Required work
List these lines with numbers, omitting any blank ones.

——————

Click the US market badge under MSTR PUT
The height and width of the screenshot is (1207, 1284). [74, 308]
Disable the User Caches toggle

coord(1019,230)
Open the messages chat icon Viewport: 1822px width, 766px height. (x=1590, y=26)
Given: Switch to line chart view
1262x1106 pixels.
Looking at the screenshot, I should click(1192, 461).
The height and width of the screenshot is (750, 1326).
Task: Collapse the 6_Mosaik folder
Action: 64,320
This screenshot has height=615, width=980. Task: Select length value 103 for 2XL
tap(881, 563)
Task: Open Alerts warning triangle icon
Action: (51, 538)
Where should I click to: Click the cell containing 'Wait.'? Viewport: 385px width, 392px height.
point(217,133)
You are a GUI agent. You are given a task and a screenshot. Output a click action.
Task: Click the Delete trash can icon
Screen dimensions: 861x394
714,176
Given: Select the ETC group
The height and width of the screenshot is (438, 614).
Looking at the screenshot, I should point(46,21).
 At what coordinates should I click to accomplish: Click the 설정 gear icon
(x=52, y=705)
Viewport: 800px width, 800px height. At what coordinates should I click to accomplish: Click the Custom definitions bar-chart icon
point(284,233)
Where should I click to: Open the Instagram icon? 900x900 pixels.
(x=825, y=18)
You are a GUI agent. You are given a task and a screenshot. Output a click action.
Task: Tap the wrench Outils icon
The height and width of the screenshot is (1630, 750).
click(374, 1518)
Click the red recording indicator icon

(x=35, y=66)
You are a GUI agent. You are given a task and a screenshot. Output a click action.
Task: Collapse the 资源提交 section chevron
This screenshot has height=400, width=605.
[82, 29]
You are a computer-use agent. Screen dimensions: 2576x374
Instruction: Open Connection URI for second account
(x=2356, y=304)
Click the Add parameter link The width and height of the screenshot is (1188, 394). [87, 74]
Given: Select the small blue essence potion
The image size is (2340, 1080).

——————

Output below
1. Click the US market badge under MSTR PUT
2. The height and width of the screenshot is (1207, 1284). [74, 308]
3. Disable the User Caches toggle
4. coord(1019,230)
5. Open the messages chat icon Viewport: 1822px width, 766px height. (x=1590, y=26)
6. Given: Switch to line chart view
7. 1262x1106 pixels.
8. Looking at the screenshot, I should click(1192, 461).
9. The height and width of the screenshot is (750, 1326).
10. Task: Collapse the 6_Mosaik folder
11. Action: 64,320
12. This screenshot has height=615, width=980. Task: Select length value 103 for 2XL
13. tap(881, 563)
14. Task: Open Alerts warning triangle icon
15. Action: (51, 538)
16. Where should I click to: Click the cell containing 'Wait.'? Viewport: 385px width, 392px height.
17. point(217,133)
18. You are a GUI agent. You are given a task and a screenshot. Output a click action.
19. Task: Click the Delete trash can icon
20. Screen dimensions: 861x394
21. 714,176
22. Given: Select the ETC group
23. The height and width of the screenshot is (438, 614).
24. Looking at the screenshot, I should point(46,21).
25.  At what coordinates should I click to accomplish: Click the 설정 gear icon
26. (x=52, y=705)
27. Viewport: 800px width, 800px height. At what coordinates should I click to accomplish: Click the Custom definitions bar-chart icon
28. point(284,233)
29. Where should I click to: Open the Instagram icon? 900x900 pixels.
30. (x=825, y=18)
31. You are a GUI agent. You are given a task and a screenshot. Output a click action.
32. Task: Tap the wrench Outils icon
33. The height and width of the screenshot is (1630, 750).
34. click(374, 1518)
35. Click the red recording indicator icon
36. (x=35, y=66)
37. You are a GUI agent. You are given a task and a screenshot. Output a click action.
38. Task: Collapse the 资源提交 section chevron
39. This screenshot has height=400, width=605.
40. [82, 29]
41. You are a computer-use agent. Screen dimensions: 2576x374
42. Instruction: Open Connection URI for second account
43. (x=2356, y=304)
44. Click the Add parameter link The width and height of the screenshot is (1188, 394). [87, 74]
45. Given: Select the small blue essence potion
46. The image size is (2340, 1080).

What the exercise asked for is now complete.